The "cancer establishment" has a ready explanation for the declining death rates from all cancers combined. They say roughly half the overall 2.6% improvement in cancer death statistics, 1991-1995, can be accounted for by improvements in "life style" -- less smoking, better diet, more exercise. They say the other half results from better diagnosis and treatment -- more people are being kept alive by chemotherapy, radiation, and surgery.
But Richard Clapp at the Boston University School of Public Health points out that heart disease is caused by these same factors -- smoking, bad diet and insufficient exercise.[4] Because of improvements in these factors, deaths from heart disease have declined 49% during the past 25 years. If heart disease and cancer are caused by the same factors, why has the cancer death rate remained so high? It cannot be simply that cancer is a disease of old age. Heart disease, too, is a disease of old age. Is something else besides "life style" factors causing cancer? It is a fair question.
We note that in a 1990 cancer prevention booklet titled EVERYTHING DOESN'T CAUSE CANCER, the National Cancer Institute (NCI) says, "Many cancers could be prevented by reducing our exposure to carcinogens."[5] The NCI identifies 30 chemicals or industrial processes that are known to cause cancer in humans. Furthermore, NCI says, "Of the several hundred other chemicals that cause cancer in animals, however, it is not known how many are also human carcinogens. Nevertheless, materials that cause cancer in one type of animal usually are found to cause cancer in others.... For these and other reasons, we should expect animal carcinogens to be capable of causing cancer in humans."

▶ _LISTED RECORDS_
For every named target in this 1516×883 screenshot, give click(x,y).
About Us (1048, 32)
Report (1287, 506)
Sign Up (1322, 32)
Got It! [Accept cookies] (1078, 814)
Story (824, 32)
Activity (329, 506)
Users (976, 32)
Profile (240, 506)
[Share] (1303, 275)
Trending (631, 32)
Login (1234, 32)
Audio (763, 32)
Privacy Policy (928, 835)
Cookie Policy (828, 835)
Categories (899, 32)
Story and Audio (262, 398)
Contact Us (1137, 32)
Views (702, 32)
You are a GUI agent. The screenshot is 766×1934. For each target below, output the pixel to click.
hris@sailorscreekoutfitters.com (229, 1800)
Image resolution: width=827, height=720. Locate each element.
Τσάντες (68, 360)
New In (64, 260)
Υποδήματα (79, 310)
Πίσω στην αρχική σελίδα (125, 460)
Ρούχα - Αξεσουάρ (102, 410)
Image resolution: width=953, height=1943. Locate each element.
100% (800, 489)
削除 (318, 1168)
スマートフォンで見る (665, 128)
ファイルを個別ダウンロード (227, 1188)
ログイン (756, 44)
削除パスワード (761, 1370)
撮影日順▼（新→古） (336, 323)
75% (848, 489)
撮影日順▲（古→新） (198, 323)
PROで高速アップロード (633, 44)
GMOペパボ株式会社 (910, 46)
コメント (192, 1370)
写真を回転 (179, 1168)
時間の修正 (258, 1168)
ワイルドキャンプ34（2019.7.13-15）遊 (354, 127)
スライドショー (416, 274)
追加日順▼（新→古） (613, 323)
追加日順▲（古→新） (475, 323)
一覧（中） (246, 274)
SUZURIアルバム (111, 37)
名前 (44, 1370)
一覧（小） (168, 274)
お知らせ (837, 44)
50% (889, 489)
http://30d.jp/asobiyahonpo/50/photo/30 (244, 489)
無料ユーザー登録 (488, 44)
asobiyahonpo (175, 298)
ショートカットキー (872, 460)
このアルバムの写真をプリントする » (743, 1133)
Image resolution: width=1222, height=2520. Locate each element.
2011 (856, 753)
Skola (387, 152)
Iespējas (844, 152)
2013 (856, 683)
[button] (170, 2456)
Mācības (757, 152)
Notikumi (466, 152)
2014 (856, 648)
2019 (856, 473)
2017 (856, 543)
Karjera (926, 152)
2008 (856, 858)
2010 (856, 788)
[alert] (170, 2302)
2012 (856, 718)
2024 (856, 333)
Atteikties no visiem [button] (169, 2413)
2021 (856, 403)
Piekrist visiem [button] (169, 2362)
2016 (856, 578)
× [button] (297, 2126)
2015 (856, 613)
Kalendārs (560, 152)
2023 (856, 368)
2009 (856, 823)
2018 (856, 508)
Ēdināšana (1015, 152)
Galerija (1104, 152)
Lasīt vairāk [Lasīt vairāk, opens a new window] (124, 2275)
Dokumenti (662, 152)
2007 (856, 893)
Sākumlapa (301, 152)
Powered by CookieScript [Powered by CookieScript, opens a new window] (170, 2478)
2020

▶ _TASK 1_
In the passage on cancer death rates, by what percentage have deaths from heart disease declined during the past 25 years?
▶ _TASK 2_
Proceed with the passage on cancer death rates, picking up after its final sentence.
The rows play no part in this work.

▶ _TASK RESPONSE 1_
They have declined by 49%.

▶ _TASK RESPONSE 2_
The NCI goes on to explain why weak cancer-causing chemicals cannot be reliably identified among the 70,000 chemicals now in industrial use. In a typical test of a chemical for carcinogenicity, "groups of about 50 mice or rats of each sex are exposed to the test substance at different dosages for about two years." At the end of the experiment, the animals are killed and examined for cancer.
NCI goes on: "In the human population, large numbers of people are exposed to low doses of chemicals, but the total impact may not be small at all. For example," NCI says, "a carcinogen might cause one tumor in every 10,000 people exposed to it, which may not seem great. But exposure of 230 million Americans would result in 23,000 cancers -- a public health disaster."
NCI goes on: "We obviously could not identify a carcinogen that causes one cancer in every 10,000 exposed mice by running the test on only 50 mice. To detect such a low cancer rate, we would need tens of thousands of mice. This would cost many millions of dollars per test. Testing more than a few chemicals in such a fashion would be too expensive and time-consuming," NCI says.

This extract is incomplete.